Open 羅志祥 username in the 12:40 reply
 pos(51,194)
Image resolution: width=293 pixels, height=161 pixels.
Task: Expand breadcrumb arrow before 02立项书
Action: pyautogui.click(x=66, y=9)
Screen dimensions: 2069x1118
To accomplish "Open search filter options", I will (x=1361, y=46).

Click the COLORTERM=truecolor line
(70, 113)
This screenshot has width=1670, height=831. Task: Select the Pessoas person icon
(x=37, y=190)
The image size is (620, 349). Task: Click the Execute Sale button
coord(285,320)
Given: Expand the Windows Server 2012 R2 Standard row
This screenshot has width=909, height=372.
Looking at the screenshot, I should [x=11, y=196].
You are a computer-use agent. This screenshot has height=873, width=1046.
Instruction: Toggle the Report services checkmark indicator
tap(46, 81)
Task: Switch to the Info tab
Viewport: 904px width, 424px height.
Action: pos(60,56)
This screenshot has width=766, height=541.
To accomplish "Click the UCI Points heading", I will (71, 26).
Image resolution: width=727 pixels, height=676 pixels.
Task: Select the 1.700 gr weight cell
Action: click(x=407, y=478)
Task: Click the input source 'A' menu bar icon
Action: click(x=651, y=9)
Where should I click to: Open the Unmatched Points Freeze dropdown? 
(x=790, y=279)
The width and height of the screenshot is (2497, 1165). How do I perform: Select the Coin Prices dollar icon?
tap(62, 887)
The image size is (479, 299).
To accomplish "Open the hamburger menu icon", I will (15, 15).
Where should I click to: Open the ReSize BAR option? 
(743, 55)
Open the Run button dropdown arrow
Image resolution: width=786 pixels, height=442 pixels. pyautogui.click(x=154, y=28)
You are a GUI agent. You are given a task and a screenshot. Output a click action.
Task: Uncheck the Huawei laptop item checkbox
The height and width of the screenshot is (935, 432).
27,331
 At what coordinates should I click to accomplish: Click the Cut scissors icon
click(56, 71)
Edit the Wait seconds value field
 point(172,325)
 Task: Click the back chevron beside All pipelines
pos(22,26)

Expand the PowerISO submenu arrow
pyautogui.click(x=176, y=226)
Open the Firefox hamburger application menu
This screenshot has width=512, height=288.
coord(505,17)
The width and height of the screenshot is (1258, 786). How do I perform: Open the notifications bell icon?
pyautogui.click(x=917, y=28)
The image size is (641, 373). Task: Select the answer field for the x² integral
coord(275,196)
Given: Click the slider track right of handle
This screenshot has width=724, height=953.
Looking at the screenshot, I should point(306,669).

◇ ◇ ◇ ◇ ◇

• _WORK TO BE COMPLETED_
Convert all the rows above into a Markdown table with the columns "No." and "Line", giving each non-blank line its own number and omitting the blank lines.

• _OUTPUT OF THE EXERCISE_
| No. | Line |
|---|---|
| 1 | Open 羅志祥 username in the 12:40 reply |
| 2 |  pos(51,194) |
| 3 | Image resolution: width=293 pixels, height=161 pixels. |
| 4 | Task: Expand breadcrumb arrow before 02立项书 |
| 5 | Action: pyautogui.click(x=66, y=9) |
| 6 | Screen dimensions: 2069x1118 |
| 7 | To accomplish "Open search filter options", I will (x=1361, y=46). |
| 8 | Click the COLORTERM=truecolor line |
| 9 | (70, 113) |
| 10 | This screenshot has width=1670, height=831. Task: Select the Pessoas person icon |
| 11 | (x=37, y=190) |
| 12 | The image size is (620, 349). Task: Click the Execute Sale button |
| 13 | coord(285,320) |
| 14 | Given: Expand the Windows Server 2012 R2 Standard row |
| 15 | This screenshot has width=909, height=372. |
| 16 | Looking at the screenshot, I should [x=11, y=196]. |
| 17 | You are a computer-use agent. This screenshot has height=873, width=1046. |
| 18 | Instruction: Toggle the Report services checkmark indicator |
| 19 | tap(46, 81) |
| 20 | Task: Switch to the Info tab |
| 21 | Viewport: 904px width, 424px height. |
| 22 | Action: pos(60,56) |
| 23 | This screenshot has width=766, height=541. |
| 24 | To accomplish "Click the UCI Points heading", I will (71, 26). |
| 25 | Image resolution: width=727 pixels, height=676 pixels. |
| 26 | Task: Select the 1.700 gr weight cell |
| 27 | Action: click(x=407, y=478) |
| 28 | Task: Click the input source 'A' menu bar icon |
| 29 | Action: click(x=651, y=9) |
| 30 | Where should I click to: Open the Unmatched Points Freeze dropdown?  |
| 31 | (x=790, y=279) |
| 32 | The width and height of the screenshot is (2497, 1165). How do I perform: Select the Coin Prices dollar icon? |
| 33 | tap(62, 887) |
| 34 | The image size is (479, 299). |
| 35 | To accomplish "Open the hamburger menu icon", I will (15, 15). |
| 36 | Where should I click to: Open the ReSize BAR option?  |
| 37 | (743, 55) |
| 38 | Open the Run button dropdown arrow |
| 39 | Image resolution: width=786 pixels, height=442 pixels. pyautogui.click(x=154, y=28) |
| 40 | You are a GUI agent. You are given a task and a screenshot. Output a click action. |
| 41 | Task: Uncheck the Huawei laptop item checkbox |
| 42 | The height and width of the screenshot is (935, 432). |
| 43 | 27,331 |
| 44 |  At what coordinates should I click to accomplish: Click the Cut scissors icon |
| 45 | click(56, 71) |
| 46 | Edit the Wait seconds value field |
| 47 |  point(172,325) |
| 48 |  Task: Click the back chevron beside All pipelines |
| 49 | pos(22,26) |
| 50 | Expand the PowerISO submenu arrow |
| 51 | pyautogui.click(x=176, y=226) |
| 52 | Open the Firefox hamburger application menu |
| 53 | This screenshot has width=512, height=288. |
| 54 | coord(505,17) |
| 55 | The width and height of the screenshot is (1258, 786). How do I perform: Open the notifications bell icon? |
| 56 | pyautogui.click(x=917, y=28) |
| 57 | The image size is (641, 373). Task: Select the answer field for the x² integral |
| 58 | coord(275,196) |
| 59 | Given: Click the slider track right of handle |
| 60 | This screenshot has width=724, height=953. |
| 61 | Looking at the screenshot, I should point(306,669). |